By the time the Civil War broke out, news had become a saleable commodity, with the New York Associated Press (AP) acting as the leading broker that enjoyed a close relationship with the Lincoln administration. President Lincoln dispensed with the practice of relying on newspaper editors and instead used AP as the news conduit. The flow of news, however, was tightly controlled by the War Department: AP received only information that had been cleared by military censors.

Although the system overall worked reasonably well, there were glitches which resulted in loud scandals.
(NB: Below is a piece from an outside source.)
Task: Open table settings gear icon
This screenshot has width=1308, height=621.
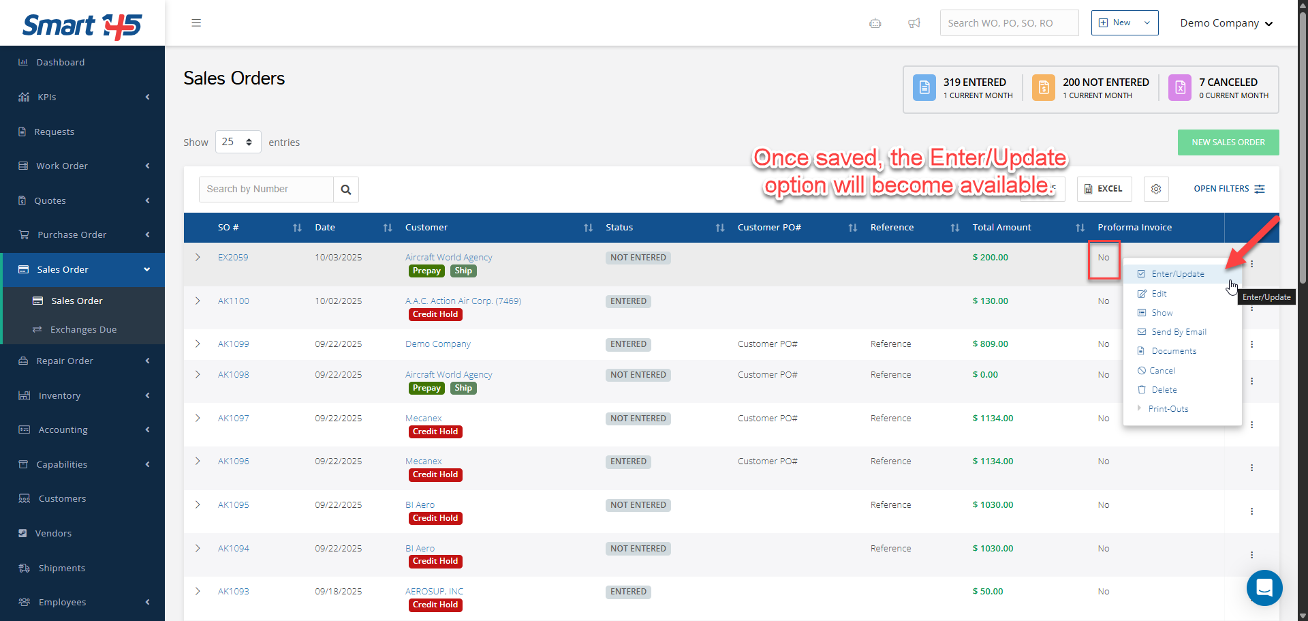Action: (1156, 189)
In June 1862, Charles C. Fulton, the head AP agent in Baltimore and the editor of the Baltimore American, was arrested for publishing an unauthorized account of the Seven Days’ Battles which the War Department considered a serious leak of military intelligence.  Following public outcry, Fulton was released after forty eight hours and immediately published an account of his ordeal, much to the delight of Confederate and the Union opposition press.
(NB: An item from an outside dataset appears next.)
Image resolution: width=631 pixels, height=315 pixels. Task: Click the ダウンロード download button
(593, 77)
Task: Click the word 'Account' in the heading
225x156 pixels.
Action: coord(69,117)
On the morning of May 18, 1864, two morning New York newspapers published an AP wire asserting that President Lincoln issued a proclamation ordering the draft of 400,000 into the Union Army. The news, which indicated that the Union side was losing the war, crashed the New York stock exchange sending stock prices tumbling down and raising the gold. The news, however, was fake, planted by two gold speculators well familiar with AP’s delivery system. This “bogus proclamation” incident became the only known instance when Lincoln actually issued an order to suppress the newspapers.
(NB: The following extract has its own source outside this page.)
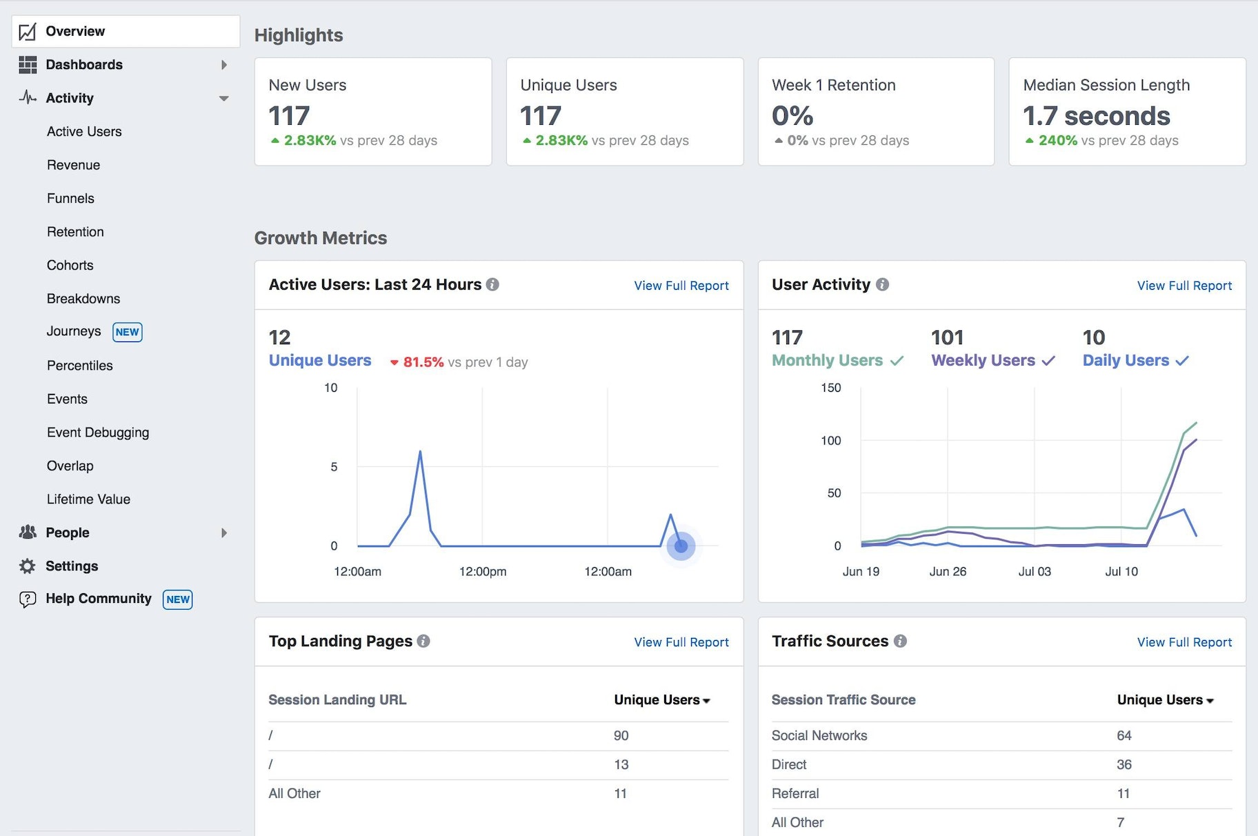The height and width of the screenshot is (836, 1258).
Task: Expand the Dashboards submenu arrow
Action: pyautogui.click(x=223, y=65)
photcl 300 v 1 p 91 - A_group_of_four_men_stand_around_a_horsedrawn_cart_looking_at_newspapers.jpg

Newspaper cart, November 1863, James E. Taylor Collection

As seen in Eckert’s letterpress books, on August 1, 1864, AP again found itself in a predicament. On July 31, Fulton transmitted to New York a report which he had received from a source in Fortress Monroe. The first part of the report, which contained the news of the loss of the Battle of the Crater of July 30, had been cleared by William Bender Wilson, the head of the Baltimore office of USMT.  However, Fulton tacked on an additional bit of news:  his Fortress Monroe source also “says Gen. Grant has arrived from City Point at 9 a.m. & was met at Ft. Monroe by President Lincoln who arrived from Washington at 10 o’clock both embarked on the Baltimore & after going in direction of Cape Henry steamer returned towards Norfolk there avoiding all interruption during interview at 3 p.m. President returned to Washington. General Grant returned to army.”

This meeting was not supposed to be publicized. A private meeting with the commander of the Union army coming on the heels of the shocking loss of the battle of the Crater could be seen as a sign of panic. As soon as Eckert got wind of the report, he ordered Daniel H. Craig, AP general agent, to suppress the news.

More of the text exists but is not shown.